### Work order
Starting with the line with "The width and" in the entries below and going on through the line with "the 通常 chart", output every line exactly and nothing more. No pictures.

### Records to use
##############################
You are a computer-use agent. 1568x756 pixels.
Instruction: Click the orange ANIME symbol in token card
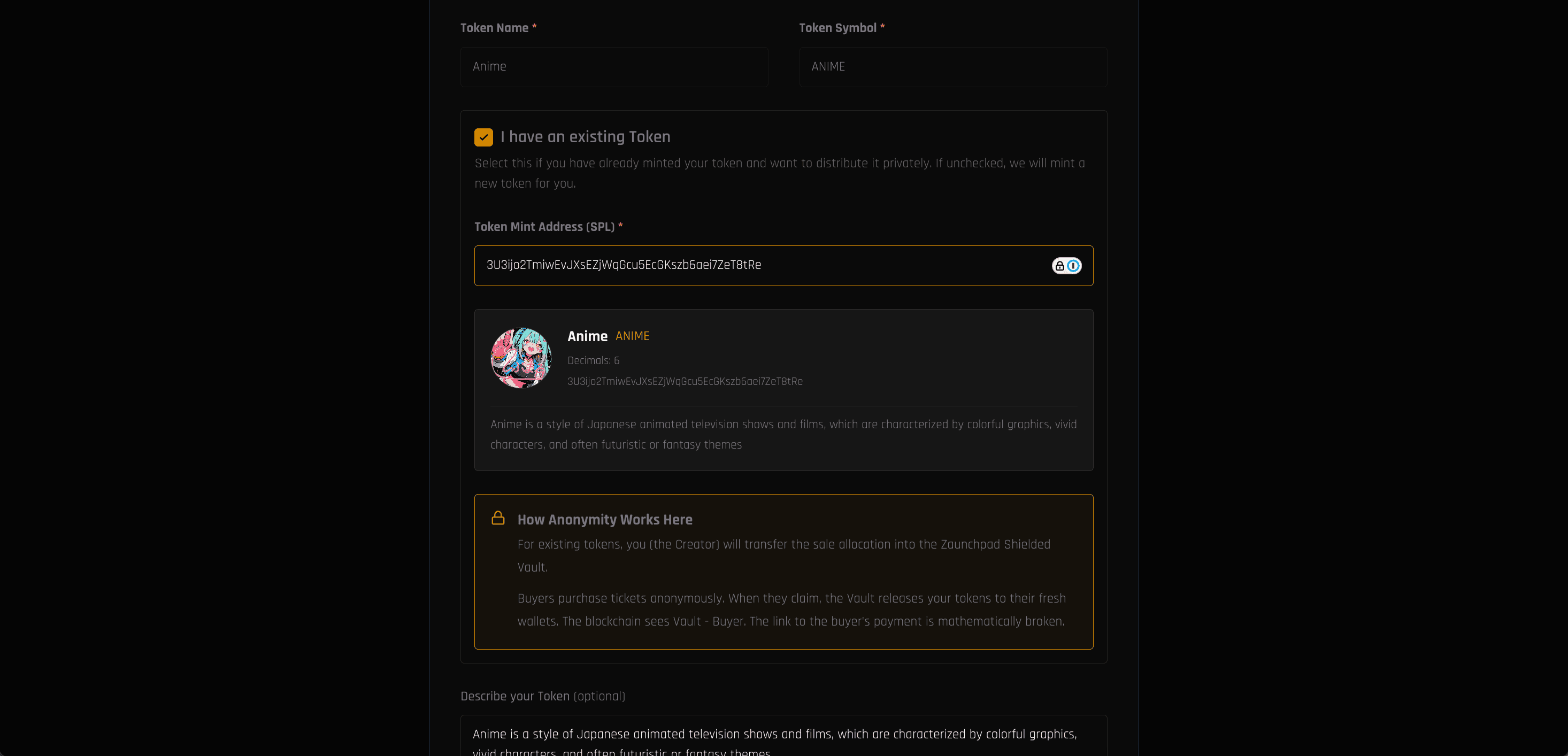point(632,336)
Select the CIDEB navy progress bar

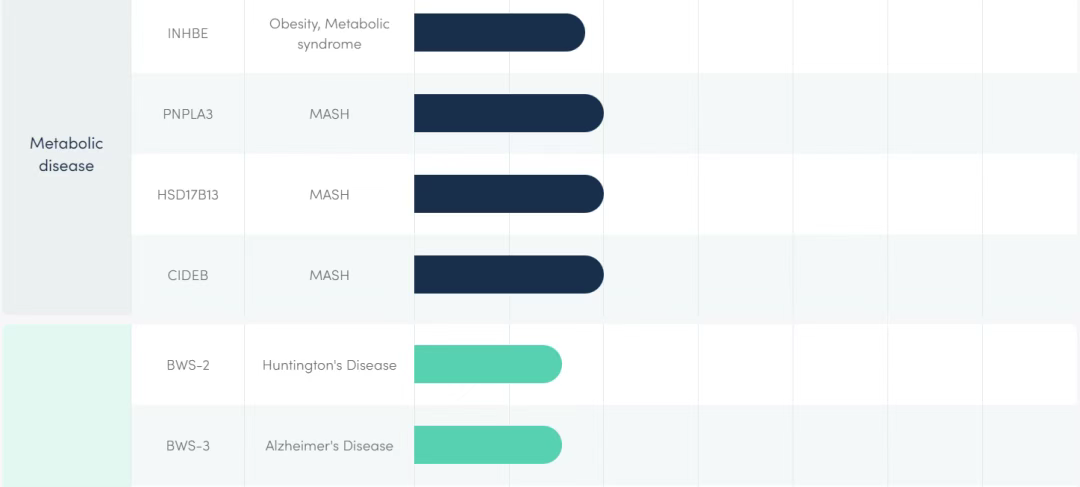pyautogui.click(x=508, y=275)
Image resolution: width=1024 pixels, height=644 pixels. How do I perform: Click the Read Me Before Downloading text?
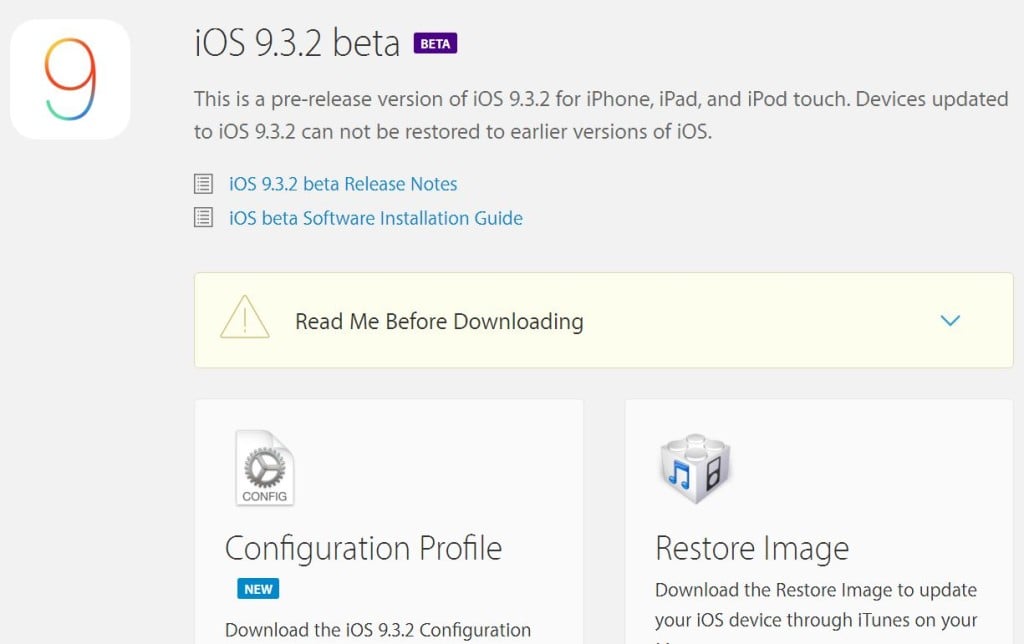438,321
##############################
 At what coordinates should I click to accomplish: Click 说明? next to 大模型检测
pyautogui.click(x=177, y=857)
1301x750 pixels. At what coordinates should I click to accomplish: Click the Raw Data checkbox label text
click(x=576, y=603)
##############################
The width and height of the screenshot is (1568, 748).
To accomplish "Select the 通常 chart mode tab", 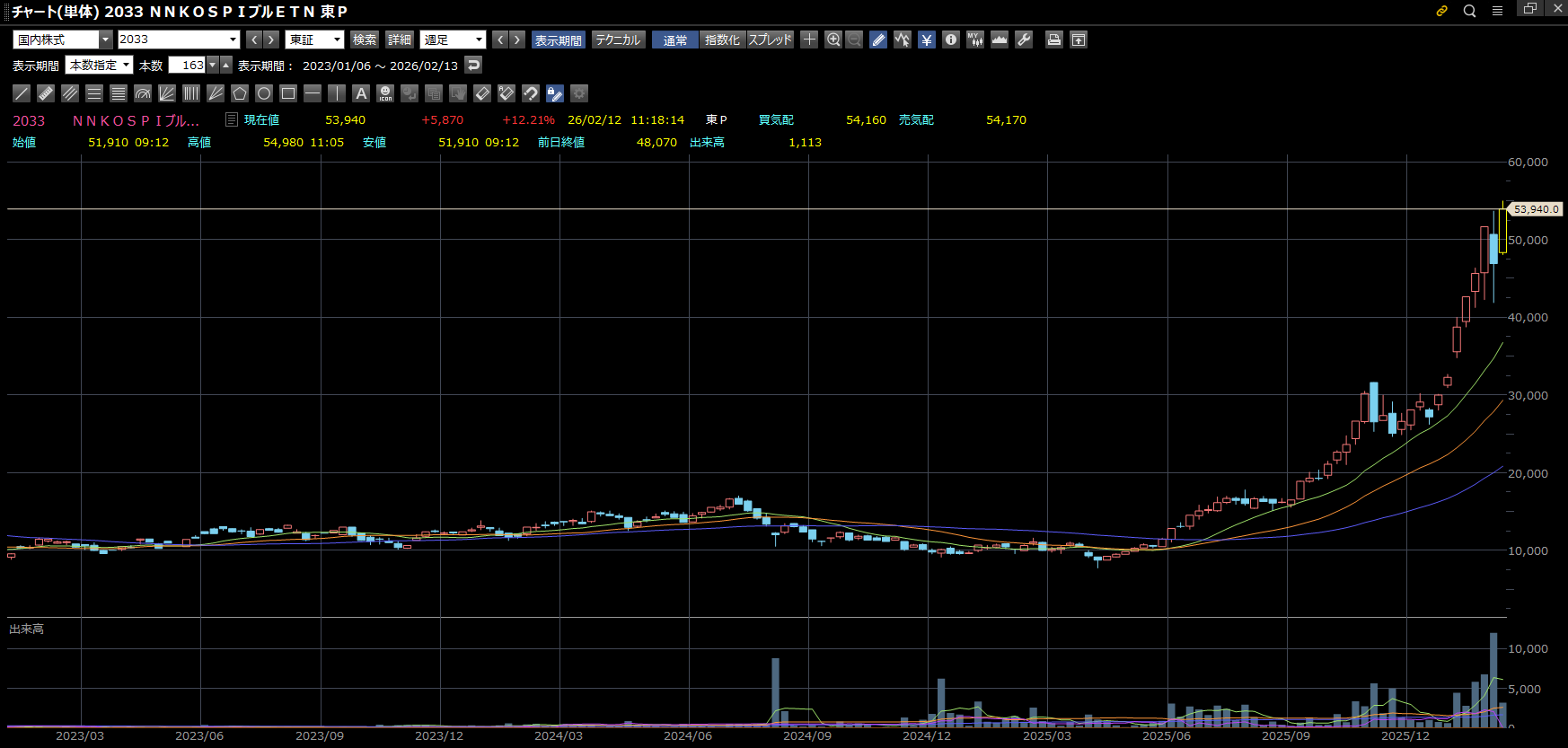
##############################
### Solution
The width and height of the screenshot is (1568, 748).
To accomplish "Select the 通常 chart mode tab", 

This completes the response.